#### What is required
Find the string "agent" in the records. Copy each line that has it.

#### Exercise inputs
-----

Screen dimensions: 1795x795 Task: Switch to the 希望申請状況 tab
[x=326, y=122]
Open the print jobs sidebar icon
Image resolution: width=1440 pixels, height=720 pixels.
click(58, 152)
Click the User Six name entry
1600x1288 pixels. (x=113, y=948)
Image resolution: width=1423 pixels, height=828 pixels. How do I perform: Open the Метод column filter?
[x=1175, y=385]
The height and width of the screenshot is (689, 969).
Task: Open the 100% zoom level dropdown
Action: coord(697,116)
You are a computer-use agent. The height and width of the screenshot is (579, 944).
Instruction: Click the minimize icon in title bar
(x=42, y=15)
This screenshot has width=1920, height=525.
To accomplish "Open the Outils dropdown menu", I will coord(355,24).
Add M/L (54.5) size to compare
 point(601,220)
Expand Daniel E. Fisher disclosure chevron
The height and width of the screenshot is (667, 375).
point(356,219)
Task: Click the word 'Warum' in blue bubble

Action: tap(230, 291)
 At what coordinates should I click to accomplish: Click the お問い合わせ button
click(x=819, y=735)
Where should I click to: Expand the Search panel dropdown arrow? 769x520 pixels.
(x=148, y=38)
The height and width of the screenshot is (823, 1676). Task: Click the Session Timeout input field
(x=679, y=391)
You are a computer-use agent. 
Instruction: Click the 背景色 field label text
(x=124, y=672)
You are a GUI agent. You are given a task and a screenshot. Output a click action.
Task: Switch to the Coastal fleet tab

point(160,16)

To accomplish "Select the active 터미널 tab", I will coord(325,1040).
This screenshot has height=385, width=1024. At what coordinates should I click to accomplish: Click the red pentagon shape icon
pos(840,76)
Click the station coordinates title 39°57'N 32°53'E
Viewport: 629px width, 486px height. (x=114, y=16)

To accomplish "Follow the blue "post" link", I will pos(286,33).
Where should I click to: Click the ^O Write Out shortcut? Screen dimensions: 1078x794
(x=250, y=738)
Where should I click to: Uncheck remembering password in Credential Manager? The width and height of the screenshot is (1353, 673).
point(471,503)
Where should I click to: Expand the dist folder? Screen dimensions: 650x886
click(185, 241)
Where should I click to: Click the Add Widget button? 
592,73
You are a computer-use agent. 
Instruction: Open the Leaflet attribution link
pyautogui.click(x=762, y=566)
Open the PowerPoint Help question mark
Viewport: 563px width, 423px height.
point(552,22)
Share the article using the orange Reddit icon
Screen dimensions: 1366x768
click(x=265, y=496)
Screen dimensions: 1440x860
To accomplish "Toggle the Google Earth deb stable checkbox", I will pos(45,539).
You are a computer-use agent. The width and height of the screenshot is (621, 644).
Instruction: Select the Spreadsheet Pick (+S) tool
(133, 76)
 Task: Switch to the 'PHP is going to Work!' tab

-----

#### Response area
You are a computer-use agent. The height and width of the screenshot is (579, 944).
You are a computer-use agent. 
You are a GUI agent. You are given a task and a screenshot. Output a click action.
You are a computer-use agent. 
You are a computer-use agent. The width and height of the screenshot is (621, 644).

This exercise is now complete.